■ MATERIAL FOR THIS EXERCISE
--

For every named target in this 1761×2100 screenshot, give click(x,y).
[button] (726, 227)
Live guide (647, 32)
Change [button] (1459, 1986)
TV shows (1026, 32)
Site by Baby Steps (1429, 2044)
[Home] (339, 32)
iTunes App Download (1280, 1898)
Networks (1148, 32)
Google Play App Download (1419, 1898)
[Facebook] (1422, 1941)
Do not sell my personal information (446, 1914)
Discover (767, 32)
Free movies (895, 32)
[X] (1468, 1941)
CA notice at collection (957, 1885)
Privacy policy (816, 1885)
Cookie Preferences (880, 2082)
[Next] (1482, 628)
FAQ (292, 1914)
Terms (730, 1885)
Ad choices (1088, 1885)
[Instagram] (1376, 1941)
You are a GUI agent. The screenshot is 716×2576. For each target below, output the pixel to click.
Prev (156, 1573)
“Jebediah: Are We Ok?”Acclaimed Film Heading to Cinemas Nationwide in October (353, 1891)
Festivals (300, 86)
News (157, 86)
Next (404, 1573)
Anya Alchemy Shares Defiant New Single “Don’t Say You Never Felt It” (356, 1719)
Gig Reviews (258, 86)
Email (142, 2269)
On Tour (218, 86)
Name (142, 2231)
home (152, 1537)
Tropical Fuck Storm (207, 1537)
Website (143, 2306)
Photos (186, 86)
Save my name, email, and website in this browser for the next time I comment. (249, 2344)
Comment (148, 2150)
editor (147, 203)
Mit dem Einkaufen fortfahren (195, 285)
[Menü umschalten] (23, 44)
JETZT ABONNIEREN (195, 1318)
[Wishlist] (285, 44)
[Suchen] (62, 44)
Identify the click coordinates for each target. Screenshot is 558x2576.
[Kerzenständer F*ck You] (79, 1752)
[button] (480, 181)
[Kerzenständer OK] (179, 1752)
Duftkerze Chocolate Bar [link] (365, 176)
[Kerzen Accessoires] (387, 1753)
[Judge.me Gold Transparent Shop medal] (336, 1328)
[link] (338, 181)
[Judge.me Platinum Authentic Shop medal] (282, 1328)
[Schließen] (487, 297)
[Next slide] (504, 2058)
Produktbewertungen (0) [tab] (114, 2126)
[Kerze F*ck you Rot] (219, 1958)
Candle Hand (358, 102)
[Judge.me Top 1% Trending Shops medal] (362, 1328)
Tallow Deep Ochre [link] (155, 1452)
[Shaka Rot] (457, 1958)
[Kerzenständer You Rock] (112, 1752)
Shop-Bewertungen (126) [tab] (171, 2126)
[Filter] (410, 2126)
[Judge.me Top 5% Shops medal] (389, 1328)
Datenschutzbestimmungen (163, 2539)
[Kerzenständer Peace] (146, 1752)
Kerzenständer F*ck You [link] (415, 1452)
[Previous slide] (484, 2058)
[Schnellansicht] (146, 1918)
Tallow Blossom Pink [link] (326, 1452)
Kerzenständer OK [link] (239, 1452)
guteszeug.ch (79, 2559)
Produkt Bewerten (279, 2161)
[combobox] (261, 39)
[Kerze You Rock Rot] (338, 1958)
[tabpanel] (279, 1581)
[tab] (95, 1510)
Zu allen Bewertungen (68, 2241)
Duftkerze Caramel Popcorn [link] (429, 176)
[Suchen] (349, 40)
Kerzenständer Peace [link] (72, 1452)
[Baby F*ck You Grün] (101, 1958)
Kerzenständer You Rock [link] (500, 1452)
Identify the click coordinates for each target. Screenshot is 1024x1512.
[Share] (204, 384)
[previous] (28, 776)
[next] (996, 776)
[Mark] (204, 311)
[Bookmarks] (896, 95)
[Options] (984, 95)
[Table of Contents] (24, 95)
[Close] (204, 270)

--

■ REQUIRED ACTION
Please print the lines from the start of the records up to and including the line with "[X] (1468, 1941)", copying each one exactly and leaving out the rest.

■ YOUR SOLUTION
For every named target in this 1761×2100 screenshot, give click(x,y).
[button] (726, 227)
Live guide (647, 32)
Change [button] (1459, 1986)
TV shows (1026, 32)
Site by Baby Steps (1429, 2044)
[Home] (339, 32)
iTunes App Download (1280, 1898)
Networks (1148, 32)
Google Play App Download (1419, 1898)
[Facebook] (1422, 1941)
Do not sell my personal information (446, 1914)
Discover (767, 32)
Free movies (895, 32)
[X] (1468, 1941)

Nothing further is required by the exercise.